News: Threat to Tenure in Florida May Be Over
Despite the ominous final line in the article, I have it on good authority that this battle is over, at least for this year. We need to start planning for the next round. I have some ideas which I will share with you shortly, once my blood pressure fully returns to normal.

My Word: Tenure's a Mark of Achievement
As beautiful as the e-version is, with scroll bars and comments and 5 stars, it turns out that I'm an old-fashioned girl. When something meaningful and elegant needs to be said, I love it best in newsprint. That's why I'm framing this for my wall.
2 comments:
I hope that you can clarify the below:
Dr. Shugart says that only 1 out of four Valencia professors is tenured. Is this 25% of full-time regular faculty? Or is this 25% of the entire faculty which must include a large percentage - even a majority - of people who are not eligible for tenure (adjuncts, part-timers, annual contract instructors, multi-year contracts off the tenure-track)?

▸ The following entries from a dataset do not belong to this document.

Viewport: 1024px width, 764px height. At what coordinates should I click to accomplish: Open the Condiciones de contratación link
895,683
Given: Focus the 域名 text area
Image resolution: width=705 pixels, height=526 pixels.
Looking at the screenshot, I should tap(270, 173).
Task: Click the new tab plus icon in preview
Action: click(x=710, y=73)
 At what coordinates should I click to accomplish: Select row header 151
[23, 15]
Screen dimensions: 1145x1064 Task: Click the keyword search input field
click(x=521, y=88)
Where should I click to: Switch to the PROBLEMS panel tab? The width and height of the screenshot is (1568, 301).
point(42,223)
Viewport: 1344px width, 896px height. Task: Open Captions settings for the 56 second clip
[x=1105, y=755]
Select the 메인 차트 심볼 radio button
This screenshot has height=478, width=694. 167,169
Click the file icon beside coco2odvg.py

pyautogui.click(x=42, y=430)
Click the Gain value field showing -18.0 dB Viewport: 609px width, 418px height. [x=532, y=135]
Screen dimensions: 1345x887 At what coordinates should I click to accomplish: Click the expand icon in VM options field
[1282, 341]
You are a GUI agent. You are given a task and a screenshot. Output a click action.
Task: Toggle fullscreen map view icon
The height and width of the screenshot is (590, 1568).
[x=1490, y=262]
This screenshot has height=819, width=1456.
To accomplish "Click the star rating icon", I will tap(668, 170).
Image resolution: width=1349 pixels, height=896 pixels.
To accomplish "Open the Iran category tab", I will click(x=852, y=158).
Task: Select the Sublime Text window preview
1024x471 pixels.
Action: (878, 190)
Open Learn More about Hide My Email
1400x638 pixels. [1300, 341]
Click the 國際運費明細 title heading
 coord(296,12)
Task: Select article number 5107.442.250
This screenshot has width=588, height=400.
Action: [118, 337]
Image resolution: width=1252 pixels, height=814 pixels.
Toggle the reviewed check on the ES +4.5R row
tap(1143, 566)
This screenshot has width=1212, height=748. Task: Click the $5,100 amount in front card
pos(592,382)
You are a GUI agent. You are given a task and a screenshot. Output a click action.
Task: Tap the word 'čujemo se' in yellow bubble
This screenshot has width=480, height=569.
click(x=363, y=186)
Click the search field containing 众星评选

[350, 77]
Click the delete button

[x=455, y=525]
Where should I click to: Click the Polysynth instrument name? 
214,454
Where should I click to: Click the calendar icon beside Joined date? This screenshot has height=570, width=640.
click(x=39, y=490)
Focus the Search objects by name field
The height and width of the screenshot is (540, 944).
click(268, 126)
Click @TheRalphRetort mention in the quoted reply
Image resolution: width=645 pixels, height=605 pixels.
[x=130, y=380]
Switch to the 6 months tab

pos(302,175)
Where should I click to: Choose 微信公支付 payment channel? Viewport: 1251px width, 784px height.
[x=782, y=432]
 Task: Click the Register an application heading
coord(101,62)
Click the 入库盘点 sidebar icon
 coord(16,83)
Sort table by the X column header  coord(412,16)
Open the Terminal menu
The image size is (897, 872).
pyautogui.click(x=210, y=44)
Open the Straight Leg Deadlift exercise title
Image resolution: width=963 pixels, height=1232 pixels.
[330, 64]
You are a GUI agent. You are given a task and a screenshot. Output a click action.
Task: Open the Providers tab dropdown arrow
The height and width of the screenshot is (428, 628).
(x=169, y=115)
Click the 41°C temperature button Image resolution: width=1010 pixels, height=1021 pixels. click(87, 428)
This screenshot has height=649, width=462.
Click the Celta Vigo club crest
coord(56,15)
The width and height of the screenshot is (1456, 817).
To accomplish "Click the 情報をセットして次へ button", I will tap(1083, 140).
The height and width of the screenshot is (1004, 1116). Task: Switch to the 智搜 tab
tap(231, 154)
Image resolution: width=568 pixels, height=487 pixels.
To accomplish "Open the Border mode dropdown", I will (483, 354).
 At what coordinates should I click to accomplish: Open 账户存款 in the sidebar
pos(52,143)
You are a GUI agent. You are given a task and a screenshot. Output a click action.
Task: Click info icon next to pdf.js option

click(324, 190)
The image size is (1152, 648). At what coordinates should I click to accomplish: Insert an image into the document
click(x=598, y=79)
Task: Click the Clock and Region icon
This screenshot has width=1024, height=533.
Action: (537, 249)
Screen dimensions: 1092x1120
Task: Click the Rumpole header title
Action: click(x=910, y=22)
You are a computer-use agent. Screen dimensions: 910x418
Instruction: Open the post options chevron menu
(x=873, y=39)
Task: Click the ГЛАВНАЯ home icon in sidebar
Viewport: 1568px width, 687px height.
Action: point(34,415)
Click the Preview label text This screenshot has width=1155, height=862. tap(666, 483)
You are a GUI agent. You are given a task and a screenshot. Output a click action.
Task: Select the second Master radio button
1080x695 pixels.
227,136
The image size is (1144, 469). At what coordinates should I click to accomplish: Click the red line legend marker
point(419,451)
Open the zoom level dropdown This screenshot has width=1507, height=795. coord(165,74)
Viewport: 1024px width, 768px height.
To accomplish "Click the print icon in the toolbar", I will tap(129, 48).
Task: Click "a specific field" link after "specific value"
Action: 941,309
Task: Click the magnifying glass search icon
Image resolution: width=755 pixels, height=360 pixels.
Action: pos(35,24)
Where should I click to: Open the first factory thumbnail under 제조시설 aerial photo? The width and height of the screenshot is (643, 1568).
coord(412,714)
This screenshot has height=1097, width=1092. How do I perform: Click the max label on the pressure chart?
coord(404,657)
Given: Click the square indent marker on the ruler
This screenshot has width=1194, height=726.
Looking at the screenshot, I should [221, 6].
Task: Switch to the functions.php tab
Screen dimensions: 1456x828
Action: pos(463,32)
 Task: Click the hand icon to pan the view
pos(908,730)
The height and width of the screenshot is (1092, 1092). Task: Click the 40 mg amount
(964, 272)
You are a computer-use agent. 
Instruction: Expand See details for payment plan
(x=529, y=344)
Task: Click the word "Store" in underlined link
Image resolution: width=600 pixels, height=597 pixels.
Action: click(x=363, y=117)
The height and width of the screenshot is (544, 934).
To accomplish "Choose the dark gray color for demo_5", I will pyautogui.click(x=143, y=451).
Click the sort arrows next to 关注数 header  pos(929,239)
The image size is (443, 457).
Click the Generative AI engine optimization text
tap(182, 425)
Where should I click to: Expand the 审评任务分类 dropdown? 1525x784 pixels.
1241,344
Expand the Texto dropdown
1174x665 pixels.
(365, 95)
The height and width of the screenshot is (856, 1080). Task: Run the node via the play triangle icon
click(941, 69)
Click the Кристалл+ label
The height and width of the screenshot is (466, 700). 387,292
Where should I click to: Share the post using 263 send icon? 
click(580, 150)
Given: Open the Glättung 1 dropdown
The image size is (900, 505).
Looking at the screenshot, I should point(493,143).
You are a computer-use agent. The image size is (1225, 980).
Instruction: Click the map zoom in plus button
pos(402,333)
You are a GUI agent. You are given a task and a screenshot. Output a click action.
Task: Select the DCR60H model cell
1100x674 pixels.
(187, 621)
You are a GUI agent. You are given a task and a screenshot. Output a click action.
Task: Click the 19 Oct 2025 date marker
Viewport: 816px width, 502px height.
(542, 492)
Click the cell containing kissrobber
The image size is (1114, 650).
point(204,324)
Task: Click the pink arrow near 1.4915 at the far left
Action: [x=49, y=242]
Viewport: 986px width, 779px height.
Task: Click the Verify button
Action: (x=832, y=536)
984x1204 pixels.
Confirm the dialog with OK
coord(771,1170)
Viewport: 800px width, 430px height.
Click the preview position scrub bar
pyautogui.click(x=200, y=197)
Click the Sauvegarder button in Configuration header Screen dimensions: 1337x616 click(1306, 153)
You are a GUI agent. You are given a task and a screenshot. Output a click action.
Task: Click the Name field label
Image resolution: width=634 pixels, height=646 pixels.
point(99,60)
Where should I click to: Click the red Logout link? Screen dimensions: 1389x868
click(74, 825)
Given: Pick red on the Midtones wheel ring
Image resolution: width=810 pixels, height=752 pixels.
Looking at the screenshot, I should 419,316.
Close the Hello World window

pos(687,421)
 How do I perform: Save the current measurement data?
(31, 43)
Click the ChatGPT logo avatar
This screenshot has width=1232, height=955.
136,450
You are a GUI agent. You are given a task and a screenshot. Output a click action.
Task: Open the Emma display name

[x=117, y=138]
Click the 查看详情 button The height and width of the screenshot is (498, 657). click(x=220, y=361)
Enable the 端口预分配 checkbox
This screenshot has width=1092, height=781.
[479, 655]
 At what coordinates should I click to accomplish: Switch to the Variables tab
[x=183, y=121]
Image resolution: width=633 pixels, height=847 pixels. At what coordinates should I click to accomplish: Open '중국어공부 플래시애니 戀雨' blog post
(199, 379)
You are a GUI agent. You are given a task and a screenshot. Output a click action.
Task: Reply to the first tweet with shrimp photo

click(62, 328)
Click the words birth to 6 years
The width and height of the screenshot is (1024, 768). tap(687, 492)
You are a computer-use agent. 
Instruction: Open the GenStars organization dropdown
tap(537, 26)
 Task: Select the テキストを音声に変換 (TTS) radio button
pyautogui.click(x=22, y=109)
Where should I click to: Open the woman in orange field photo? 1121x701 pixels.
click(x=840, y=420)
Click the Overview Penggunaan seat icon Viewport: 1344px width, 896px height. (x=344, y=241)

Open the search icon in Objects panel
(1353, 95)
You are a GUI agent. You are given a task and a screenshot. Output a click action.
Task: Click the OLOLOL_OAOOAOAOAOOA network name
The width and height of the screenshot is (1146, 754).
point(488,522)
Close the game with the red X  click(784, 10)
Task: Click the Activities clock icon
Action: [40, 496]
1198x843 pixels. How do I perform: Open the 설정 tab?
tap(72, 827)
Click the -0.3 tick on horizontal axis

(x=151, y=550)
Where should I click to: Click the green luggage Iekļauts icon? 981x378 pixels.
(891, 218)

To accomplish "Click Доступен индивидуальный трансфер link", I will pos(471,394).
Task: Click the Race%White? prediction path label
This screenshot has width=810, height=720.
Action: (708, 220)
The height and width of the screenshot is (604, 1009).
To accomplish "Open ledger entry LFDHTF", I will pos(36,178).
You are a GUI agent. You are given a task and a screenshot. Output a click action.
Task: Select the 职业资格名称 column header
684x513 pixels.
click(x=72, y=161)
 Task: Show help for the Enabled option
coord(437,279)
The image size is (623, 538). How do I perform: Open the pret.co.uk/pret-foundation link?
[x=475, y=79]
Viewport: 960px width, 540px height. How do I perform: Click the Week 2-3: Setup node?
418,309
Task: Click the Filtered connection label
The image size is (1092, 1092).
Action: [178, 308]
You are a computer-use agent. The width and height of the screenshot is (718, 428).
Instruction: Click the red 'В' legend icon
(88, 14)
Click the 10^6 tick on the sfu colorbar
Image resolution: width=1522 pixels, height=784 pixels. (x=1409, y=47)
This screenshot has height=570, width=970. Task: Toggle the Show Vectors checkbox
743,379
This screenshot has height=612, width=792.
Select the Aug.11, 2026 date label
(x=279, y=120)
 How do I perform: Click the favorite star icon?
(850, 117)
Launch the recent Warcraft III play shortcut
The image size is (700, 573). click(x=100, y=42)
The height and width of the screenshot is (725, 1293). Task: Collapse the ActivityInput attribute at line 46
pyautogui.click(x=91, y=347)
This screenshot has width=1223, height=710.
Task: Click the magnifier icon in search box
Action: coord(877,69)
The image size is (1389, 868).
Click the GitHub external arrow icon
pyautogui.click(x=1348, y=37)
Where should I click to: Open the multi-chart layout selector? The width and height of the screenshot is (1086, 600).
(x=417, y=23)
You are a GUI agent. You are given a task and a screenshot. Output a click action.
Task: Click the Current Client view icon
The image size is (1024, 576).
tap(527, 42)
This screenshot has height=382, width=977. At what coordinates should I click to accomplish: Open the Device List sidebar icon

If the one in four is all faculty, do you know the percentage of full-time faculty that is tenured?
Thanks for the question.
There are 432 full-time faculty at Valencia. 278 of them have tenure. In addition, 83 of the remaining full-time faculty are on the tenure track. The remainder of full-time faculty are not in tenure-earning positions.
Dr. Shugart was referring to the full faculty body, which comprises approximately 1100 faculty members, over 400 of which are part-time faculty.
Looking at it that way, we are around 25% tenured.